Xbox alive with family content
EmptyMicrosoft on Monday announced deals with Warner Bros. Entertainment and Nickelodeon to make more than 100 family-friendly TV episodes, ranging from Looney Tunes classics to "The Backyardigans," available on Xbox Live for the first time.
The content deal came as Microsoft also unveiled a new version of the Xbox 360, dubbed Arcade, priced at $279 and bundled with five games, including "Pac-Man Championship Edition," "Uno" and "Feeding Frenzy."

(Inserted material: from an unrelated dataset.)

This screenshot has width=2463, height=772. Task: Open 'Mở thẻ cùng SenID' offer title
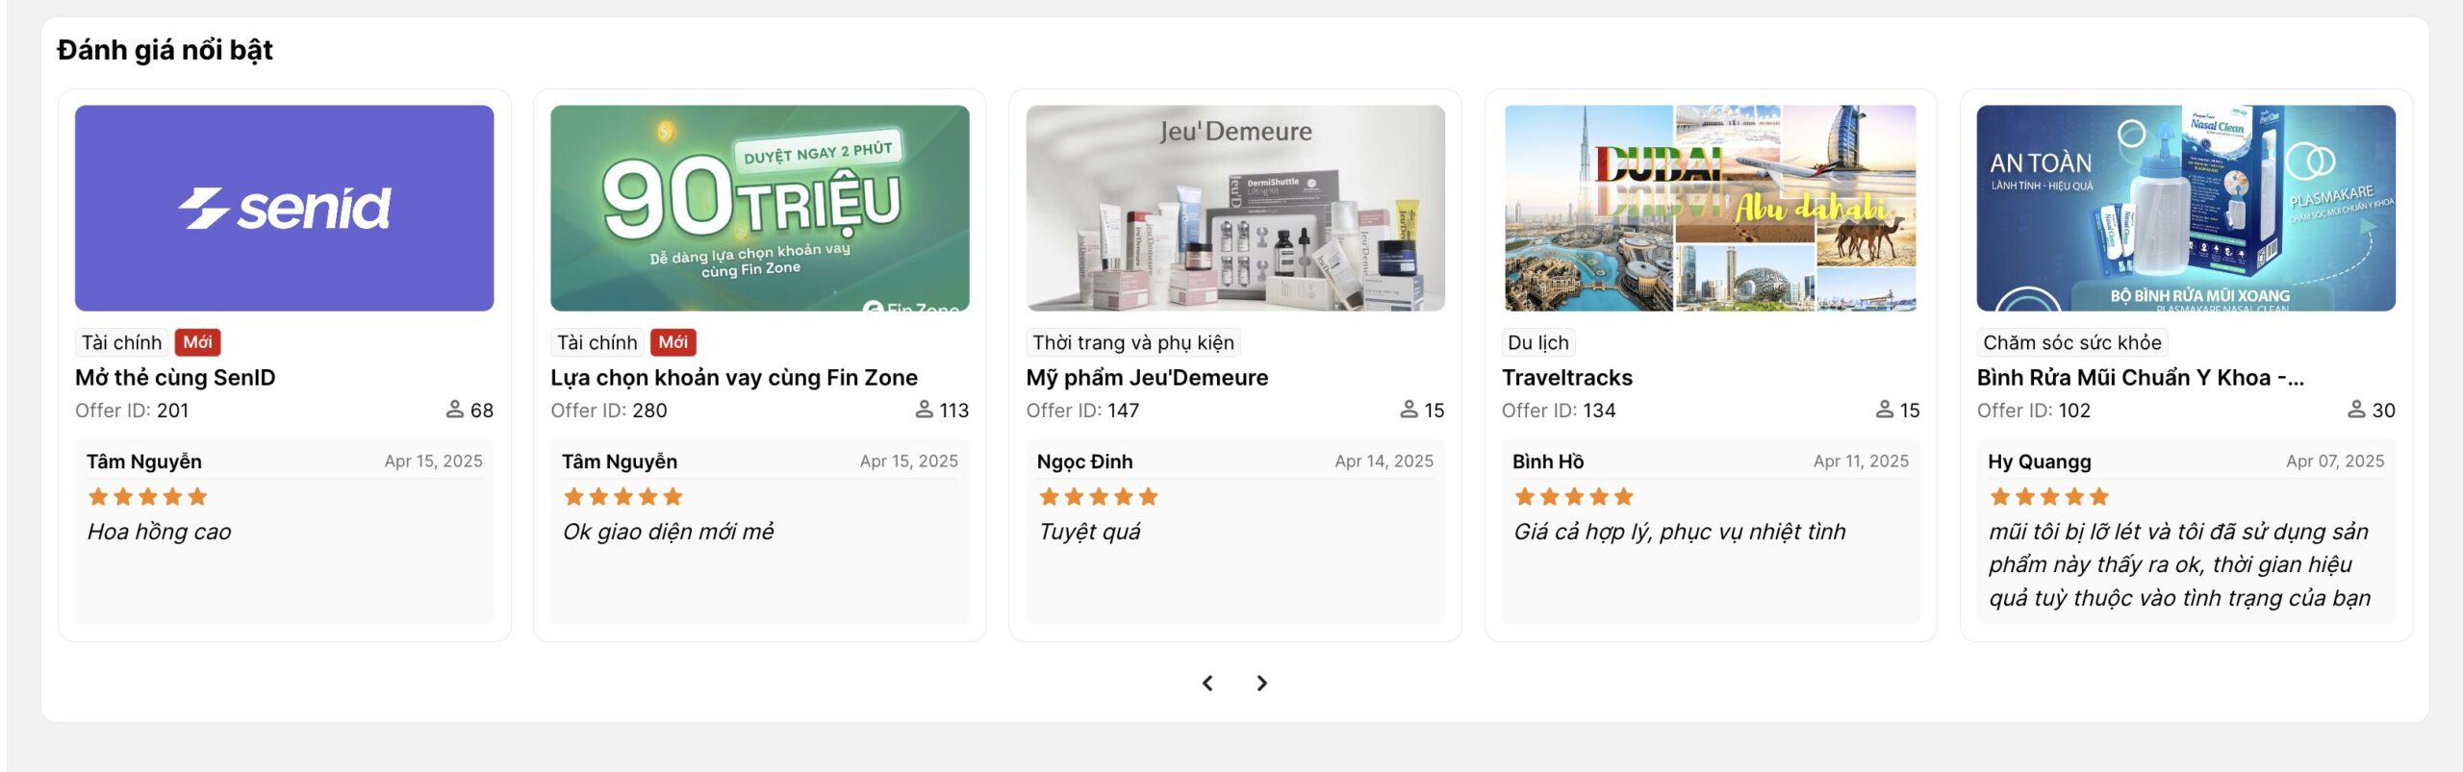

Both moves are designed to better position the Xbox 360 and Xbox Live service as mass-market entertainment, and Xbox 360 global product manager Aaron Greenberg said they will be backed by a major marketing campaign aimed at families this holiday season. "We think this is great for families because in addition to games, DVD movies and music, we can provide all this on-demand entertainment as well," he said.
Warner Bros. said more than 50 Looney Tunes episodes featuring such characters as Bugs Bunny and Daffy Duck will be on-demand on Xbox Live for the equivalent of $1.50 for an standard-definition download and about $1.75 for high-definition versions. Ten episodes will be available in Spanish.
"We are particularly proud to offer programming in Spanish as well as high-definition, both of which help enhance the appeal of these great shows for Xbox 360 owners," said Michele Edelman, vp marketing at Warner Bros. Digital Distribution.
In addition to "Backyardigans," the Nickelodeon offering on Xbox Live will include the entire "Blue's Clues" library as well as episodes of recently launched tween-centric series "iCarly."
Greenberg said that the new Xbox 360 Arcade has been planned for months and was not a move to counter rival Sony's announcement of a new $399 40GB PlayStation 3. He added that Xbox 360 hardware and software sales has been surging in recent weeks, thanks primarily to the massively successful launch of "Halo 3."
"We think what makes us unique is we have the games and the entertainment content for everyone from preschool up to adult," Greenberg said.